The task
Only a slice of the listing below is wanted. Retype the lines from the one containing "Instruction: Open the" through the one containing "Screen dimensions: 2448x1297", exactly, both ends included.

═════ Available records

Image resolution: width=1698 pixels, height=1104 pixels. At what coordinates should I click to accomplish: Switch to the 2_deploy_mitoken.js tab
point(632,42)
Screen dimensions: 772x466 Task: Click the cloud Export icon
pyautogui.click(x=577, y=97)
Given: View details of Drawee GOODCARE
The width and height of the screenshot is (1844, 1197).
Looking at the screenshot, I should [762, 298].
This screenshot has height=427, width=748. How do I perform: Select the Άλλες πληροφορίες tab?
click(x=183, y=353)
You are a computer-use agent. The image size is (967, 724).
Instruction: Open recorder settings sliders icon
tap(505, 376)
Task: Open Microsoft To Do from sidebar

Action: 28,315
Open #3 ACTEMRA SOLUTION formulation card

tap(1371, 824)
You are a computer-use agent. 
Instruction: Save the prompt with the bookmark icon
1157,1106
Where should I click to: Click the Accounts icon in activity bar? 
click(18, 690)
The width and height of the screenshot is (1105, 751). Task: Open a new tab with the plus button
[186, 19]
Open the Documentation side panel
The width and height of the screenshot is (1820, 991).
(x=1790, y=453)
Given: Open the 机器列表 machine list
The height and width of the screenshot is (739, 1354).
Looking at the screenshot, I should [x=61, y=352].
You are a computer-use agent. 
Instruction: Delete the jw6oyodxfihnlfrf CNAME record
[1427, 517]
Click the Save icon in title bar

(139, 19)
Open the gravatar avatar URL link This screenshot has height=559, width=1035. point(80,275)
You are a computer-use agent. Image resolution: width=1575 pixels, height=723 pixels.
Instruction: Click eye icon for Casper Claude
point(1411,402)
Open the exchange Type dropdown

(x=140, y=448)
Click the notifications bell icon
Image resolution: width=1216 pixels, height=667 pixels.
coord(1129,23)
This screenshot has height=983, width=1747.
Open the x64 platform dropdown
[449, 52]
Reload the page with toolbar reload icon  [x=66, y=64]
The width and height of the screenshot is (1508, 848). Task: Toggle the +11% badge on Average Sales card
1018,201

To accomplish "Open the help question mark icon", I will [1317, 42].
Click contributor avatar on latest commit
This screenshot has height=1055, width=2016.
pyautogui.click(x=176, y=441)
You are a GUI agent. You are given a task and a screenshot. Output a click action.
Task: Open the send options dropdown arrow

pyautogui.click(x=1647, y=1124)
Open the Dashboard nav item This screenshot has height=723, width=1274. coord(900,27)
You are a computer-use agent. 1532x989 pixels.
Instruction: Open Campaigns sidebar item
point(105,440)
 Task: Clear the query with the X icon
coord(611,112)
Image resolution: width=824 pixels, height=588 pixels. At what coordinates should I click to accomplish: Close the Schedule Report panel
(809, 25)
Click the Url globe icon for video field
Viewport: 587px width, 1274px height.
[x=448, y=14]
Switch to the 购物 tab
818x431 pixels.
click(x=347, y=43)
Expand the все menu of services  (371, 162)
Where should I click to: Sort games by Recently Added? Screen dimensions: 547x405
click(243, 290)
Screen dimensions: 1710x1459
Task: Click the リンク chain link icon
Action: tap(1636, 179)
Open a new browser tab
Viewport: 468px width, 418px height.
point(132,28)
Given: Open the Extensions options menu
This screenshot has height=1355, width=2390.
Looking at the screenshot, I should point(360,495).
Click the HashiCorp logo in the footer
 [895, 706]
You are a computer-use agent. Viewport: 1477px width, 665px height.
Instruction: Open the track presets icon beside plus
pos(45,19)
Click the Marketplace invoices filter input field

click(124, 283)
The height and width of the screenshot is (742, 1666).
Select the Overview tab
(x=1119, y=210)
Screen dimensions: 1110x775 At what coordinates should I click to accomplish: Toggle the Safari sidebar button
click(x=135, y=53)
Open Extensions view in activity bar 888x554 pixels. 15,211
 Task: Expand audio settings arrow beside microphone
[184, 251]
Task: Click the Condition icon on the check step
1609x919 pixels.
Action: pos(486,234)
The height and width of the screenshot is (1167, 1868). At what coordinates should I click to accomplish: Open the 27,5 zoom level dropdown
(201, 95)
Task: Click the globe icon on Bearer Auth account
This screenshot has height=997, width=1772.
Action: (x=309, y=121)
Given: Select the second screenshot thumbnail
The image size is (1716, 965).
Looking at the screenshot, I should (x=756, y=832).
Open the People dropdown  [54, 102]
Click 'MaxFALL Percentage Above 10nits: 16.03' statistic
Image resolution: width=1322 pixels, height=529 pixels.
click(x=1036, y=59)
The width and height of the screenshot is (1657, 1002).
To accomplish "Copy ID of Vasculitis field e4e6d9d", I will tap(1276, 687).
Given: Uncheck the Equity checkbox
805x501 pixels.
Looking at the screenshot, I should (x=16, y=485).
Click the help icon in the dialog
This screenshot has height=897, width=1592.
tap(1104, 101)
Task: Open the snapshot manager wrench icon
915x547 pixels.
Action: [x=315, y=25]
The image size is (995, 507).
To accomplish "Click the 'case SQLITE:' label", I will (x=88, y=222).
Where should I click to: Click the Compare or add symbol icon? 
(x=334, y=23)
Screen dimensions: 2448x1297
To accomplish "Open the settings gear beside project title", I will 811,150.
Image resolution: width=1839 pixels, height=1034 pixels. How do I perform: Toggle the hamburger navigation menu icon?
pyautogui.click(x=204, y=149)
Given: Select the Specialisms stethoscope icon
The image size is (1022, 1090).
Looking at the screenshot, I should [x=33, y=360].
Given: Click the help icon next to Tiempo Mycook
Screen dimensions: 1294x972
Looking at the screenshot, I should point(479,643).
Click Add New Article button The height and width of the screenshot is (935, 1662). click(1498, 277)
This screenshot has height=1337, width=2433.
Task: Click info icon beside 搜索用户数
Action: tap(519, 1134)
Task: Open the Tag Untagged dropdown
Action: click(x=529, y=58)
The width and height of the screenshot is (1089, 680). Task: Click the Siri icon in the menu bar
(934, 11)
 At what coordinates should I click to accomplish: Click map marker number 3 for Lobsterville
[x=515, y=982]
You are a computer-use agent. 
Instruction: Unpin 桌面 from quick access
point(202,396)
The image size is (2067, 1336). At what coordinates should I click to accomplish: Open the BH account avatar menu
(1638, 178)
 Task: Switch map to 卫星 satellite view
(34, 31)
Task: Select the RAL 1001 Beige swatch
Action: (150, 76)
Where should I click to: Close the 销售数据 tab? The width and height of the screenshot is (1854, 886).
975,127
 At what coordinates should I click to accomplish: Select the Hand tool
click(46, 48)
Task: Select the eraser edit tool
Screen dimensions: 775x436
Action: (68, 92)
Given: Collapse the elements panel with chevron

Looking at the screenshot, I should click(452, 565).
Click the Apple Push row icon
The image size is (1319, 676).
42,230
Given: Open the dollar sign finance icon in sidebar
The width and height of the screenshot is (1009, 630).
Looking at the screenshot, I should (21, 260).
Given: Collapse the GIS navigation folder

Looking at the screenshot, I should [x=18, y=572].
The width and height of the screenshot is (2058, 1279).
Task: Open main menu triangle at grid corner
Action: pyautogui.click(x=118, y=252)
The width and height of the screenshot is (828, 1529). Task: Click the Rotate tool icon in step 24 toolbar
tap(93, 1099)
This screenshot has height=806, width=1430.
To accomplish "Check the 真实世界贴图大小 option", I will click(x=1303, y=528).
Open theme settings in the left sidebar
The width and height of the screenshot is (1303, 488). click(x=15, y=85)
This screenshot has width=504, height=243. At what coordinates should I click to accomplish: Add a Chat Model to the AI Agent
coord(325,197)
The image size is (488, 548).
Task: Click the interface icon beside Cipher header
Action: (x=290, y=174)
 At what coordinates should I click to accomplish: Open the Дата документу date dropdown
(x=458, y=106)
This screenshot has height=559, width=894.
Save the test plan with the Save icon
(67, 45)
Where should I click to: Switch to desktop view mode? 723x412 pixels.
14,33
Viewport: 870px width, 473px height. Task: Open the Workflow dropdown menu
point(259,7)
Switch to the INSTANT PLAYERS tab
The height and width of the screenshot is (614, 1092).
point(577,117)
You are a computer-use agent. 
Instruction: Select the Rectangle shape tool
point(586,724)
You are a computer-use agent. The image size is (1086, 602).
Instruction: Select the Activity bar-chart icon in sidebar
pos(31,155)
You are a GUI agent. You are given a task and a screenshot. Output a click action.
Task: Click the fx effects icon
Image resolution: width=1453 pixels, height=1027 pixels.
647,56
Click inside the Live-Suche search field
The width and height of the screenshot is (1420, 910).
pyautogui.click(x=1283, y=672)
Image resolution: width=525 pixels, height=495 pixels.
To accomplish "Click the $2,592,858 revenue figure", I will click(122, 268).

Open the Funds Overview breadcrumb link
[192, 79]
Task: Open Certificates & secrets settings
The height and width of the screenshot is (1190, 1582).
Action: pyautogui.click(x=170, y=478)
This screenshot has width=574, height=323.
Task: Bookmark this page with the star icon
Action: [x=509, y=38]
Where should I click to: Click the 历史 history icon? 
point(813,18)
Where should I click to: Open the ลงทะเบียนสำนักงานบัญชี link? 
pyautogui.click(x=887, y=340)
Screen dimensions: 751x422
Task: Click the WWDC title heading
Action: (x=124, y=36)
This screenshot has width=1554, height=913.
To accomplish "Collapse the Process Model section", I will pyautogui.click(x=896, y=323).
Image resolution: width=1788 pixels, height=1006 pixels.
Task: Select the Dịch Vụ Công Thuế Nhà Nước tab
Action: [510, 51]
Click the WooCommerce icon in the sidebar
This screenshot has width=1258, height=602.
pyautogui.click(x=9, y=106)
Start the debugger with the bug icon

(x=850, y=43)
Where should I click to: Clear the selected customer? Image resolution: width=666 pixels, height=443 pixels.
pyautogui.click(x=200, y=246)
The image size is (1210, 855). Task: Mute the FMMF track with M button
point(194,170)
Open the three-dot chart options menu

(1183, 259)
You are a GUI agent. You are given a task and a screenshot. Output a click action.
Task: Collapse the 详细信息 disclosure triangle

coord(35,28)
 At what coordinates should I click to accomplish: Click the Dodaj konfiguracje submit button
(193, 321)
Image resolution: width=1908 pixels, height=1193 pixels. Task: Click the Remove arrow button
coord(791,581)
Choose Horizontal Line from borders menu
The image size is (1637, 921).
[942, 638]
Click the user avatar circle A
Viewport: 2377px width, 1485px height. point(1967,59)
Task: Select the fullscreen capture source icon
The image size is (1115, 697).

══════════

Written response
Instruction: Open the track presets icon beside plus
pos(45,19)
Click the Marketplace invoices filter input field

click(124, 283)
The height and width of the screenshot is (742, 1666).
Select the Overview tab
(x=1119, y=210)
Screen dimensions: 1110x775 At what coordinates should I click to accomplish: Toggle the Safari sidebar button
click(x=135, y=53)
Open Extensions view in activity bar 888x554 pixels. 15,211
 Task: Expand audio settings arrow beside microphone
[184, 251]
Task: Click the Condition icon on the check step
1609x919 pixels.
Action: pos(486,234)
The height and width of the screenshot is (1167, 1868). At what coordinates should I click to accomplish: Open the 27,5 zoom level dropdown
(201, 95)
Task: Click the globe icon on Bearer Auth account
This screenshot has height=997, width=1772.
Action: (x=309, y=121)
Given: Select the second screenshot thumbnail
The image size is (1716, 965).
Looking at the screenshot, I should (x=756, y=832).
Open the People dropdown  [54, 102]
Click 'MaxFALL Percentage Above 10nits: 16.03' statistic
Image resolution: width=1322 pixels, height=529 pixels.
click(x=1036, y=59)
The width and height of the screenshot is (1657, 1002).
To accomplish "Copy ID of Vasculitis field e4e6d9d", I will tap(1276, 687).
Given: Uncheck the Equity checkbox
805x501 pixels.
Looking at the screenshot, I should (x=16, y=485).
Click the help icon in the dialog
This screenshot has height=897, width=1592.
tap(1104, 101)
Task: Open the snapshot manager wrench icon
915x547 pixels.
Action: [x=315, y=25]
The image size is (995, 507).
To accomplish "Click the 'case SQLITE:' label", I will (x=88, y=222).
Where should I click to: Click the Compare or add symbol icon? 
(x=334, y=23)
Screen dimensions: 2448x1297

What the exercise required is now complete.